Nookomis Debra Topping, Nagajiiwanong, 1854 Treaty Fond du Lac, Co-founder of R.I.S.E. Coalition:
“Nibi (water) is sacred, Manoomin is sacred, that is our life blood, that is us, that is why we are here. We will not allow any further destruction to our sacred ecosystems and water. Everyday the threat increases, allowing Canadian Corporation Enbridge’s Line 5 to continue operating is genocide! We’ve followed every process, Tribes and the Governor of Michigan have called for a shut down of Line 5. The science is there, the evidence is there. Deny Enbridge any further allowance to destroy Mama Aki (Earth), and shut down Line 5.”

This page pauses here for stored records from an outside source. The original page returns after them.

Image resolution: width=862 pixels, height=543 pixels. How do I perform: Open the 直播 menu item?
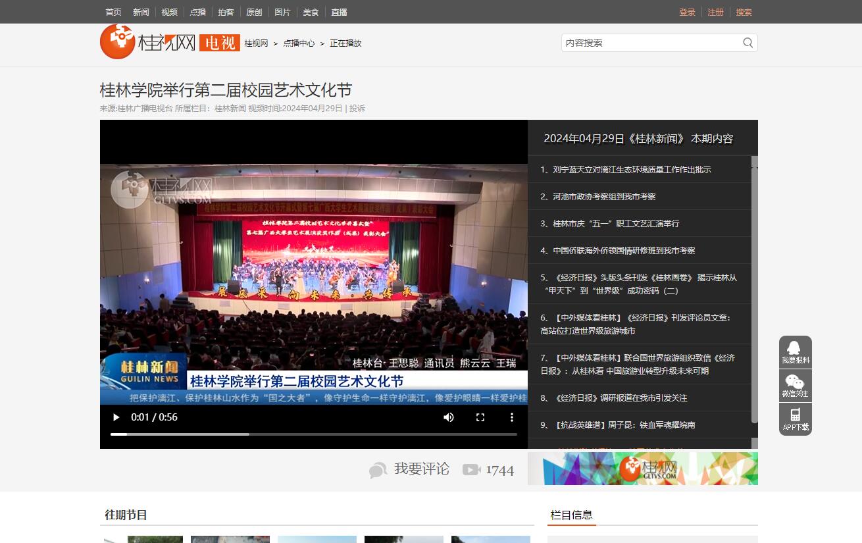point(339,12)
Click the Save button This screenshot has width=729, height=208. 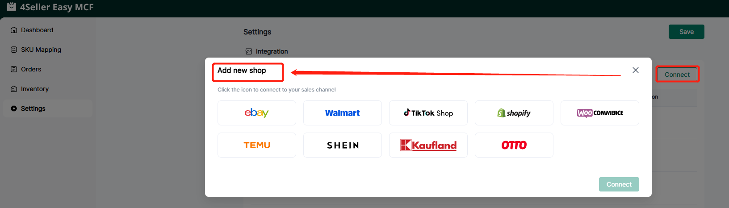coord(686,32)
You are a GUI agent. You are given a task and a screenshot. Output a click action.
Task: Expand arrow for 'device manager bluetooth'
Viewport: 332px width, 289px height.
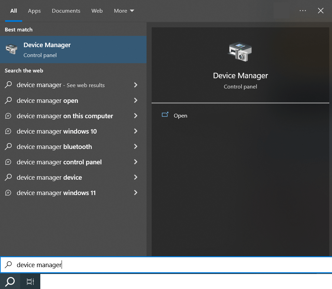pos(136,147)
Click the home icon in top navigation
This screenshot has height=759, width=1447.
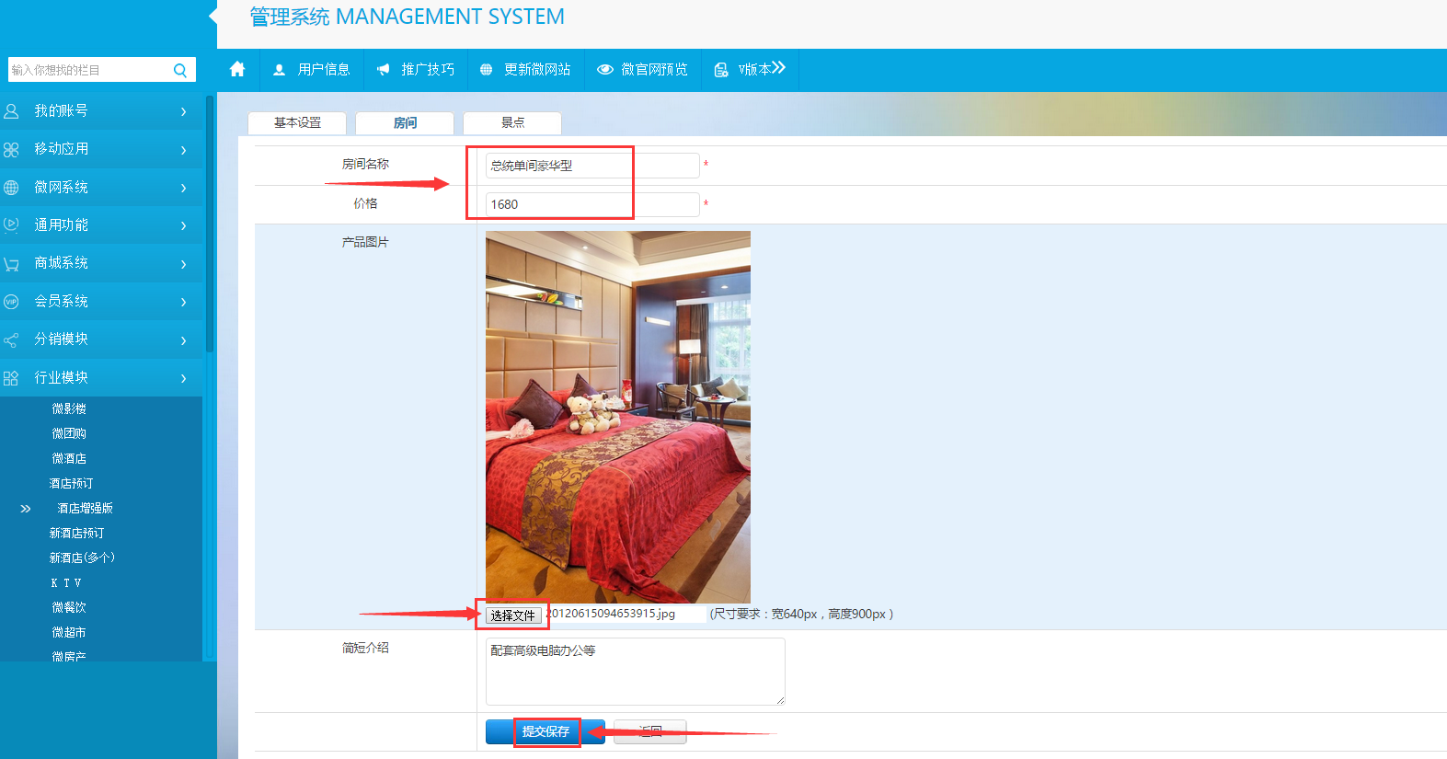coord(237,69)
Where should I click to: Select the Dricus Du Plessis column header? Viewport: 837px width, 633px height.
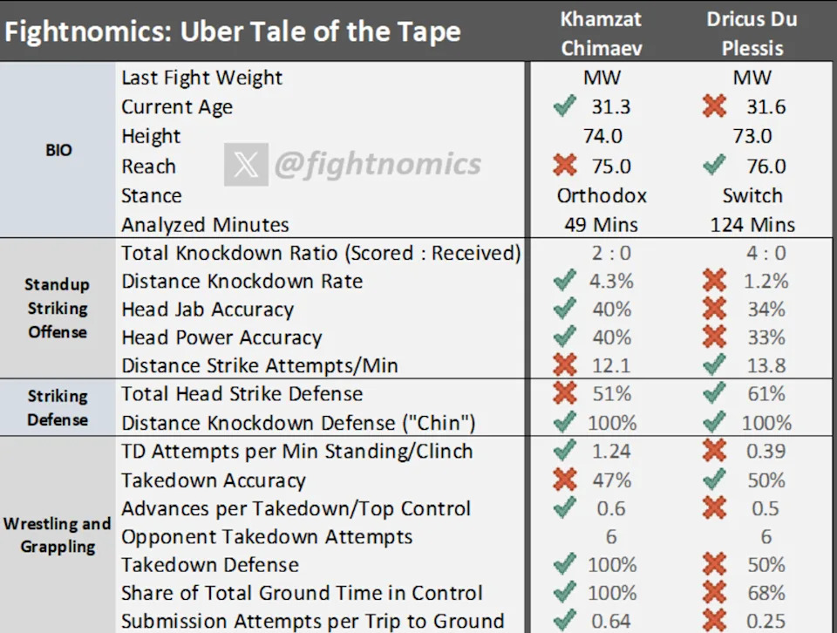[x=752, y=32]
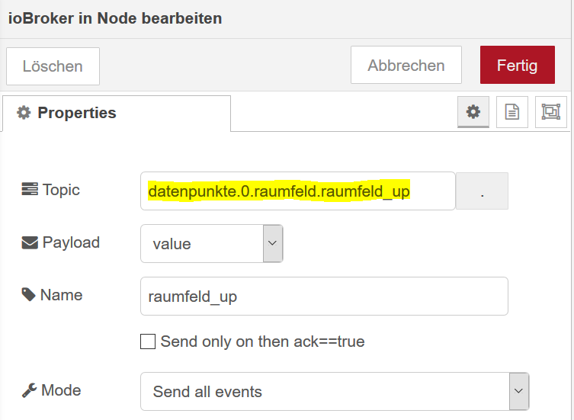
Task: Click Abbrechen to cancel editing
Action: [406, 65]
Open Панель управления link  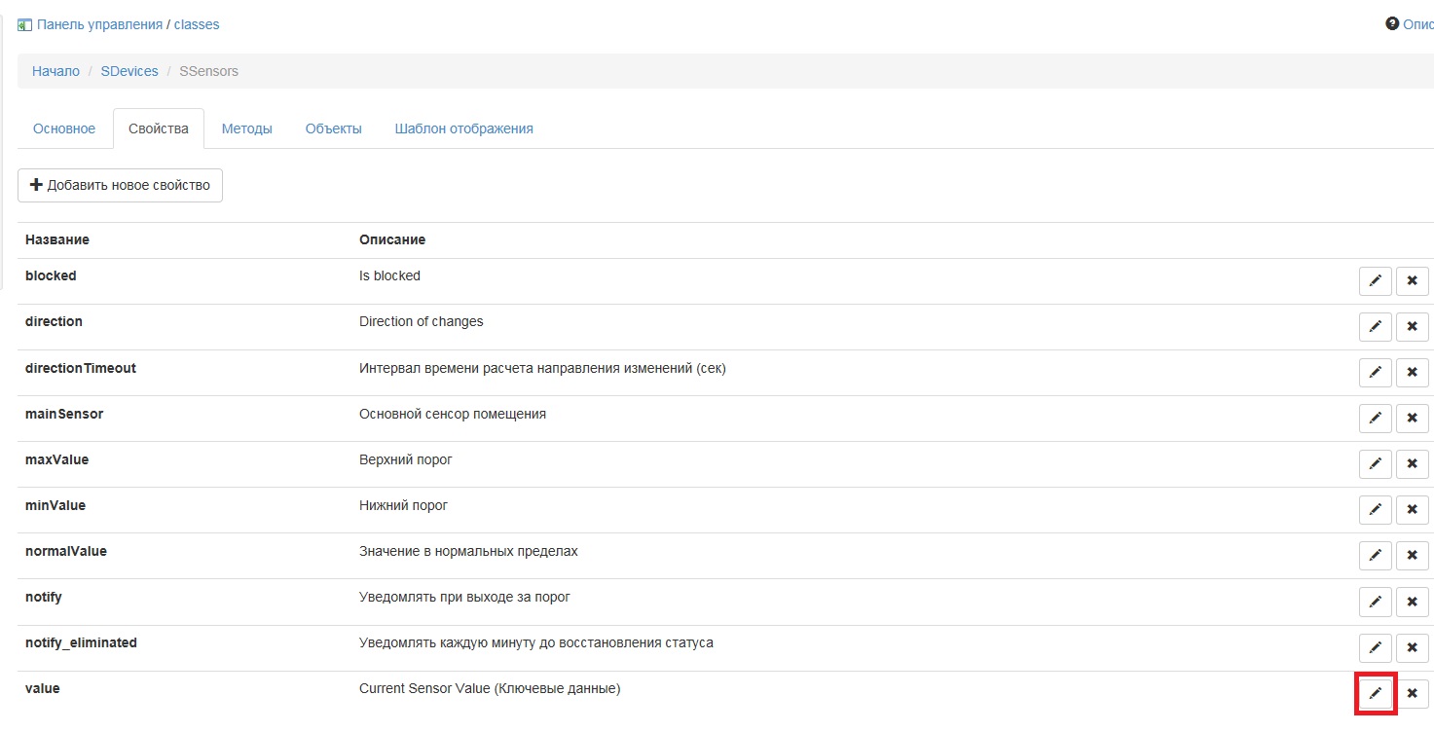(x=99, y=24)
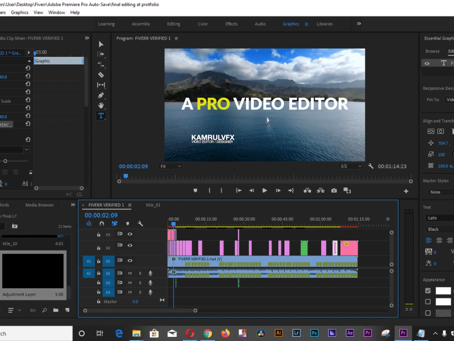454x341 pixels.
Task: Select the Razor tool
Action: (101, 75)
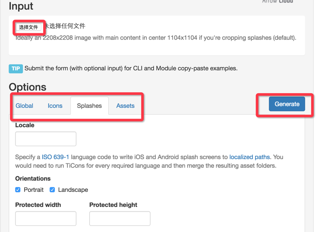319x232 pixels.
Task: Uncheck the Portrait orientation checkbox
Action: click(18, 190)
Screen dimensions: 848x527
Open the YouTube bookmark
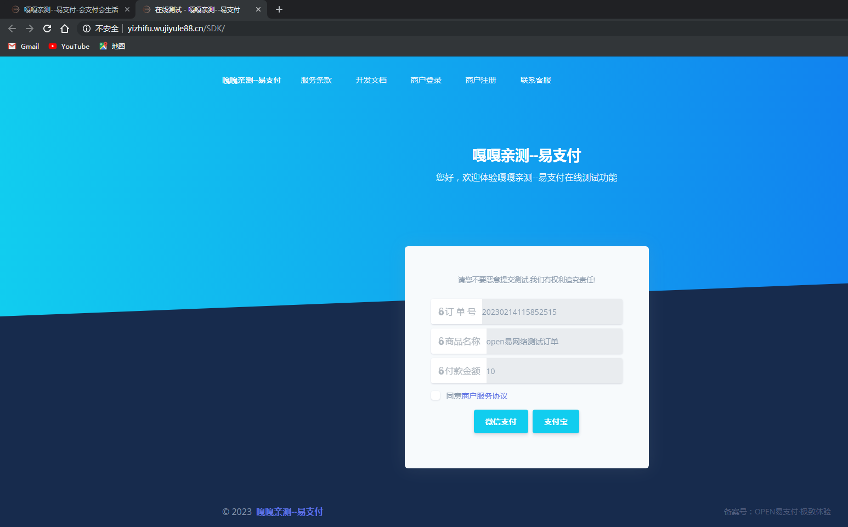click(69, 47)
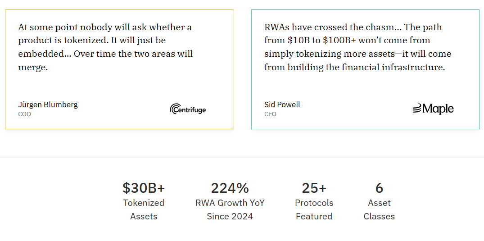Click the Tokenized Assets label
This screenshot has width=484, height=241.
tap(144, 209)
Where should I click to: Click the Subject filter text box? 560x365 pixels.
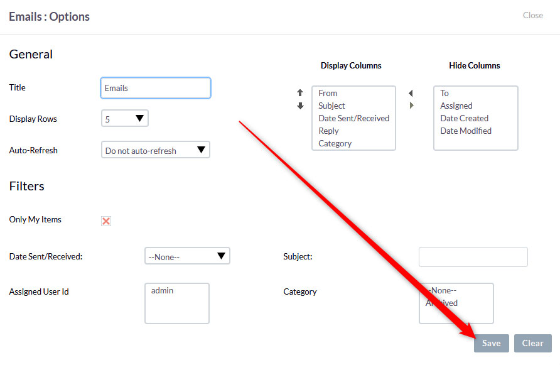[x=473, y=256]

Since 2022, the Women’s Earth and Climate Action Network (WECAN) has been honored to facilitate the Indigenous Women’s Treaty Alliance. In response to the call for action, Osprey Orielle Lake, Executive Director of the Women’s Earth and Climate Action Network (WECAN) stated: “The Bad River Band continues to sound the alarm, and the Biden administration must listen and immediately shut down Line 5. The imminent danger of a rupture to Line 5 due to increased erosion on the Bad River threatens Indigenous Peoples existence and rights, biodiverse ecosystems, and the Great Lakes, which holds one-fifth of the world’s freshwater. The Administration has the necessary tools to cease operations, and must take action before it’s too late. The Great Lakes and local communities cannot be the next sacrifice zone.”